| What is needed |
Rewrite the lines of the records starting at the line containing "Claudia Sheinbaum [Claudia" and ending at the line containing "Hernán Bermúdez Requena [Hernán", swapping "elementos" for "artículos" and leaving everything else as it is.
╭─ Task material
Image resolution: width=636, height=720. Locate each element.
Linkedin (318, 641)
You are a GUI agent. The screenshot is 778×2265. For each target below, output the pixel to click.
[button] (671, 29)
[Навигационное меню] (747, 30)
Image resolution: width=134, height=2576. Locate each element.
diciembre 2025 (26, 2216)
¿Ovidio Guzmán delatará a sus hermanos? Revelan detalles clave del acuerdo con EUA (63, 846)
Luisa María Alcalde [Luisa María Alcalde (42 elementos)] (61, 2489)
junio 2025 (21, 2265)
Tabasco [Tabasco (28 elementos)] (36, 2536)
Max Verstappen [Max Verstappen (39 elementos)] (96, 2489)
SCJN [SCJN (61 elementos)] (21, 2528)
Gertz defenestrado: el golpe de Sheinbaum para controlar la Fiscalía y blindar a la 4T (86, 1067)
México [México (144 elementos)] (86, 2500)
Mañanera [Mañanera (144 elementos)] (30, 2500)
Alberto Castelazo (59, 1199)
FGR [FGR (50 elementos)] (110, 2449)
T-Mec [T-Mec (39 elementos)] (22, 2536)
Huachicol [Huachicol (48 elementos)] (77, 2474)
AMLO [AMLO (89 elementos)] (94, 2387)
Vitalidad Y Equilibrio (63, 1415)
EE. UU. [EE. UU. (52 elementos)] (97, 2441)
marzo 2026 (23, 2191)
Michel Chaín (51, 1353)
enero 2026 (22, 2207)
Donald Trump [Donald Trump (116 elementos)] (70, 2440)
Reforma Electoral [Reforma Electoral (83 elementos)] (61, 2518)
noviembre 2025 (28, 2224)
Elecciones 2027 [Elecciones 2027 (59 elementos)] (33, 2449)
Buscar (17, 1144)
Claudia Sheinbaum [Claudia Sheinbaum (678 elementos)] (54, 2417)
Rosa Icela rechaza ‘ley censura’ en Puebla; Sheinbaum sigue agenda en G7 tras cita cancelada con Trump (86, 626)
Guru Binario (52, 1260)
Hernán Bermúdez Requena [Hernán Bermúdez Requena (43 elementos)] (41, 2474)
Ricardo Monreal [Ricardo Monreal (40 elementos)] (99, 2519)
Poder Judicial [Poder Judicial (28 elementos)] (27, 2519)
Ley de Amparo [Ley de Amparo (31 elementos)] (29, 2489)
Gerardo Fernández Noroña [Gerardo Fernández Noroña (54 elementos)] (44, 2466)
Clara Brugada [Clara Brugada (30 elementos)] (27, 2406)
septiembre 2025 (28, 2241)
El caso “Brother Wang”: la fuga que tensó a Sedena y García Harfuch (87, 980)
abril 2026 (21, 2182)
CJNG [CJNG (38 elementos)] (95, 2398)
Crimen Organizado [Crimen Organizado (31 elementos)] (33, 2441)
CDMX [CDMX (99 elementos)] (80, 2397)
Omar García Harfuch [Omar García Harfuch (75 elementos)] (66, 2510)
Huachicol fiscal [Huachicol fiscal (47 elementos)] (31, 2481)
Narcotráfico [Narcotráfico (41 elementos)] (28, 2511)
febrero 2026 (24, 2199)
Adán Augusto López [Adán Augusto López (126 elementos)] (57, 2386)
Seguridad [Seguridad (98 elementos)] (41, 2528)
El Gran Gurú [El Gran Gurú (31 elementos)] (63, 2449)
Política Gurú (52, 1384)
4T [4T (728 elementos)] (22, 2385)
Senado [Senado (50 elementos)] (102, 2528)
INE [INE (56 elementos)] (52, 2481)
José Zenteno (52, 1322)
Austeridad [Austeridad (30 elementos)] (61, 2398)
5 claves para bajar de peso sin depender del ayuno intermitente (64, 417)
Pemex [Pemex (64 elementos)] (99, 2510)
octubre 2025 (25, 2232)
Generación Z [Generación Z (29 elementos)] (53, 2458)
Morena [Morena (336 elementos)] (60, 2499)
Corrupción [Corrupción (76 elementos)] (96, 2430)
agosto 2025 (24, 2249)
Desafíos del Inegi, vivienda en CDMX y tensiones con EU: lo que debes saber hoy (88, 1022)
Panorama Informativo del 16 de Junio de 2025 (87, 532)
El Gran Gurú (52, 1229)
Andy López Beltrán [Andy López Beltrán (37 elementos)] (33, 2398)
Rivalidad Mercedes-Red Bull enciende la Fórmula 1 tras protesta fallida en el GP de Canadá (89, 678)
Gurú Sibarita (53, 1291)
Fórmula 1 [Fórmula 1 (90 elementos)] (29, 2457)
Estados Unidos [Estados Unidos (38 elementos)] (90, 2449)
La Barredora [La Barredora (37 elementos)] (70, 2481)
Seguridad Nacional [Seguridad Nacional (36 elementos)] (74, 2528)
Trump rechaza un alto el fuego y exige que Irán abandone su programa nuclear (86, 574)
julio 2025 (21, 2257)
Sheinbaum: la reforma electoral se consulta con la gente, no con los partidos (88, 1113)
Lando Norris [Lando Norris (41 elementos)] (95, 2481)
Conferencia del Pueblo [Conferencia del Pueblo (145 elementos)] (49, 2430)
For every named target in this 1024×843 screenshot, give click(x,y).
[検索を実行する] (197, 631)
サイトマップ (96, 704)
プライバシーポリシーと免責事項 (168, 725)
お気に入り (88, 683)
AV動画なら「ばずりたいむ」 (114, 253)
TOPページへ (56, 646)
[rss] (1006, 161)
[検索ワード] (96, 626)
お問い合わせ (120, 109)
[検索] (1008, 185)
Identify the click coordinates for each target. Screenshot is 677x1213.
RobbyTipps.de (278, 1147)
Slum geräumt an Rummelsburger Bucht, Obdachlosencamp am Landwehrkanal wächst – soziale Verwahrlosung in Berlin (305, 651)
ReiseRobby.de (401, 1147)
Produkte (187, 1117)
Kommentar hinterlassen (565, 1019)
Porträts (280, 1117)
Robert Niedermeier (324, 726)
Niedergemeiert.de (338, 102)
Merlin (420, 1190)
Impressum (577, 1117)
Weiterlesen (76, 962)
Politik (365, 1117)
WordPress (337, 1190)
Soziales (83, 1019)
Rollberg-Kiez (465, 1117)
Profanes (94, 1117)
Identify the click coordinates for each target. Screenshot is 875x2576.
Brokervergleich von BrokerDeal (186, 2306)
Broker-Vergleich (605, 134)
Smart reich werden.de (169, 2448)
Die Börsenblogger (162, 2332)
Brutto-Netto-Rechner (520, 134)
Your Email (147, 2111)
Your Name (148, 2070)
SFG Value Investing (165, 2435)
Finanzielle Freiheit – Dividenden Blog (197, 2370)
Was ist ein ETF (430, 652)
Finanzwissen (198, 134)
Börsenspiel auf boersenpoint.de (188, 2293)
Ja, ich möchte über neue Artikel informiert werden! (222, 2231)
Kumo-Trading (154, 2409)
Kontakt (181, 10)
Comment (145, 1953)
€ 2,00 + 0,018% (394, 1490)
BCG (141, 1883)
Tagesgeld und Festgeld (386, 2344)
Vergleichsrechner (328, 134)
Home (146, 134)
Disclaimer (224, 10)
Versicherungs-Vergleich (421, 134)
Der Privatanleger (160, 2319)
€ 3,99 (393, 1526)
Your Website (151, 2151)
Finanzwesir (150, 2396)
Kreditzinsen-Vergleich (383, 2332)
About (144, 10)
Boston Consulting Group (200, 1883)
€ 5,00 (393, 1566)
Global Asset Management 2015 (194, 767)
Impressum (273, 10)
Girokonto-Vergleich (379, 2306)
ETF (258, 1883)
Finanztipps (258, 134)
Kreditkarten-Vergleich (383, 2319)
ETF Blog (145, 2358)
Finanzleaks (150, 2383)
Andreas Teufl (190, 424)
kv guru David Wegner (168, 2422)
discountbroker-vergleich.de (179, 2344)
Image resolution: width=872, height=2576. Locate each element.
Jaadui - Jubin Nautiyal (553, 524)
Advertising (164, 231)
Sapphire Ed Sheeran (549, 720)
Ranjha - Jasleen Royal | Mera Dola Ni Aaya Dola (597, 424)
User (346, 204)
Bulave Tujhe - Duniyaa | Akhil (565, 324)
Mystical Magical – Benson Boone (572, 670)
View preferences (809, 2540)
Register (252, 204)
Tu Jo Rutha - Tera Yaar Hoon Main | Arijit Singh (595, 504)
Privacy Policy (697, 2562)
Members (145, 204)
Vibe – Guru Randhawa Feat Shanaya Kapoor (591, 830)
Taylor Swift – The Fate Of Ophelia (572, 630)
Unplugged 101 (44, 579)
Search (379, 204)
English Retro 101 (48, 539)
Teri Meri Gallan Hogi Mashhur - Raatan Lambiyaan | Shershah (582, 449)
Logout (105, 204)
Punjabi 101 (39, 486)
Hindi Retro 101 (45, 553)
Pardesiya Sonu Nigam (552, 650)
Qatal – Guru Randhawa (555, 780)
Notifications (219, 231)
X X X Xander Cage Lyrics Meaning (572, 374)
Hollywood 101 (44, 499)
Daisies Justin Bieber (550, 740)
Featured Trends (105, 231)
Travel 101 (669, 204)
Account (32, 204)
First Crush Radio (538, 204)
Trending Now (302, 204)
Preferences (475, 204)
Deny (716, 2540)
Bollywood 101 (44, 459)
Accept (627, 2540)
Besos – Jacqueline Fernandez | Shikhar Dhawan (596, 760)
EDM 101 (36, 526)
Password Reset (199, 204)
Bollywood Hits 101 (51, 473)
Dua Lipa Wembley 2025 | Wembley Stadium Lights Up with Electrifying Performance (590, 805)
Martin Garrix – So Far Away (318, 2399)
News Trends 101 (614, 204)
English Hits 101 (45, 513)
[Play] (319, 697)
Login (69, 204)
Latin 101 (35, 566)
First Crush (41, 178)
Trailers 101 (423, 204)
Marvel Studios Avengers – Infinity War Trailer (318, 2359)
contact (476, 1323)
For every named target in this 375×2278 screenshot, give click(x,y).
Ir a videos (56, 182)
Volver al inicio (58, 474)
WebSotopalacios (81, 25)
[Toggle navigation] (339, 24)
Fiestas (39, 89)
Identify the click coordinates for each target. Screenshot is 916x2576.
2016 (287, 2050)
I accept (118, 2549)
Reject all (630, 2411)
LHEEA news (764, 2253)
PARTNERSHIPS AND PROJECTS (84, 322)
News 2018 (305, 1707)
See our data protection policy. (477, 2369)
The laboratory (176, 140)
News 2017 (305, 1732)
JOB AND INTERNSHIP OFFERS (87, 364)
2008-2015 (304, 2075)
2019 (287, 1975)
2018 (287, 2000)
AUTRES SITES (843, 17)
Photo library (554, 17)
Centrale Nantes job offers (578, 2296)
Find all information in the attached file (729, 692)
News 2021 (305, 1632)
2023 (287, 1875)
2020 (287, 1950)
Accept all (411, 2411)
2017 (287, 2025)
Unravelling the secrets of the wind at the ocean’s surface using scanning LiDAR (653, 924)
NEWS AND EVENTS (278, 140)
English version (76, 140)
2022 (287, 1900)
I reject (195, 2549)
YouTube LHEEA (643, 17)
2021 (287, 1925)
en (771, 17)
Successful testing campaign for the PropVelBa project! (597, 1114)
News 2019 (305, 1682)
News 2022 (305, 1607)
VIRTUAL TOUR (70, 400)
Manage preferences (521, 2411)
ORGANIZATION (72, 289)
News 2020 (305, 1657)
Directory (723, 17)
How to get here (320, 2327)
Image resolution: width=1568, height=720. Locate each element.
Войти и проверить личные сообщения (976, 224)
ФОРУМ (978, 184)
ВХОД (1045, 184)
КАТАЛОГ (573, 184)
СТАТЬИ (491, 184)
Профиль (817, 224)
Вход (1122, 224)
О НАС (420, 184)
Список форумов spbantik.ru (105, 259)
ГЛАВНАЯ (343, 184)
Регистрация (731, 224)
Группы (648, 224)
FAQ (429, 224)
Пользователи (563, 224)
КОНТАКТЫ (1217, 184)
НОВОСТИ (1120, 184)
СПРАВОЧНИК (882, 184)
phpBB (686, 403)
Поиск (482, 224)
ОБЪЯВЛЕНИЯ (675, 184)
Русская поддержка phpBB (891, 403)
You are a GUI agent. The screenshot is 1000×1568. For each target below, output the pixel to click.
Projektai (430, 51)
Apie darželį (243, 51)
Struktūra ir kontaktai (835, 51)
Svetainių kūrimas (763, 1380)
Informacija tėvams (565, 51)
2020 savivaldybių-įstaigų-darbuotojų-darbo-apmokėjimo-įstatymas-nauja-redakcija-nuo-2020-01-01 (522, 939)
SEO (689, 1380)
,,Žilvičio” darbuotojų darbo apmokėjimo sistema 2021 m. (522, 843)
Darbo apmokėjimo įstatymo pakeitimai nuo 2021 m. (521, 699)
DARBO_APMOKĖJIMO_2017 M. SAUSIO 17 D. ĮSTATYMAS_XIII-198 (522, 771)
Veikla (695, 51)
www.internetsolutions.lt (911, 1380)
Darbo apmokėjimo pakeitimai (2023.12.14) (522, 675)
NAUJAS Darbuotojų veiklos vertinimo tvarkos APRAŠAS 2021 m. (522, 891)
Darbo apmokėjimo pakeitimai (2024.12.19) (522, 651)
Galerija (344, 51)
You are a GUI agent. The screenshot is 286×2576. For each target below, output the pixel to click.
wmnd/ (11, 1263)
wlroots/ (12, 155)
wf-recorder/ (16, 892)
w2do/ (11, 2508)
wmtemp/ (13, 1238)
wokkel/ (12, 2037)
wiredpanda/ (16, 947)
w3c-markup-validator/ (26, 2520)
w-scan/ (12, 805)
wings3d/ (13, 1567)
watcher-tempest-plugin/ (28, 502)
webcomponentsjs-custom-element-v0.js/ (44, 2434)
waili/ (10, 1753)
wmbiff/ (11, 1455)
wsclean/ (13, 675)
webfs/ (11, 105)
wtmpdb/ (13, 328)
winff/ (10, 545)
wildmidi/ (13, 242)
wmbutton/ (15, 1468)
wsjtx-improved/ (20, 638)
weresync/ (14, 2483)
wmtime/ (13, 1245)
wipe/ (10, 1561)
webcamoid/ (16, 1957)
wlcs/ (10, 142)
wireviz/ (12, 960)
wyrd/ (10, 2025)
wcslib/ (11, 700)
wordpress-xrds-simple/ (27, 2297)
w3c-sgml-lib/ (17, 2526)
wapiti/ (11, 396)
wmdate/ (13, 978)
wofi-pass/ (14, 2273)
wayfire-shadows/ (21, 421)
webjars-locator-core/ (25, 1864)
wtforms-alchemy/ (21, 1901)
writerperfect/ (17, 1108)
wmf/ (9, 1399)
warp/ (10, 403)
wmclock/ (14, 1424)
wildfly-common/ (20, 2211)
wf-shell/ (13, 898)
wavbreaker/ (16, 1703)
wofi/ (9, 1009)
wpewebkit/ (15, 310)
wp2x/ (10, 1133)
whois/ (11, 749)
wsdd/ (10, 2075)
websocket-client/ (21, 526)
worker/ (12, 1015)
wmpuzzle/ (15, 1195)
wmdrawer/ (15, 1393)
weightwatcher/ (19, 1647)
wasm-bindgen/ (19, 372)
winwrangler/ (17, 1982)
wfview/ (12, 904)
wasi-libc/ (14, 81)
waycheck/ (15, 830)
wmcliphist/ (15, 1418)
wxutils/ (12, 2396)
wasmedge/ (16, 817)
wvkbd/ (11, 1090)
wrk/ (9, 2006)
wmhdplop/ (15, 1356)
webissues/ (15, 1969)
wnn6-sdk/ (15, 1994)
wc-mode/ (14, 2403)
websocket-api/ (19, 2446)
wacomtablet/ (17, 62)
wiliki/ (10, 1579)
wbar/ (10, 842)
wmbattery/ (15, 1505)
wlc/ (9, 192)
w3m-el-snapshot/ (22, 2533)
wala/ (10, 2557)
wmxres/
╰─
| Task response |
Claudia Sheinbaum [Claudia Sheinbaum (678 artículos)] (54, 2417)
Rosa Icela rechaza ‘ley censura’ en Puebla; Sheinbaum sigue agenda en G7 tras cita cancelada con Trump (86, 626)
Guru Binario (52, 1260)
Hernán Bermúdez Requena [Hernán Bermúdez Requena (43 artículos)] (41, 2474)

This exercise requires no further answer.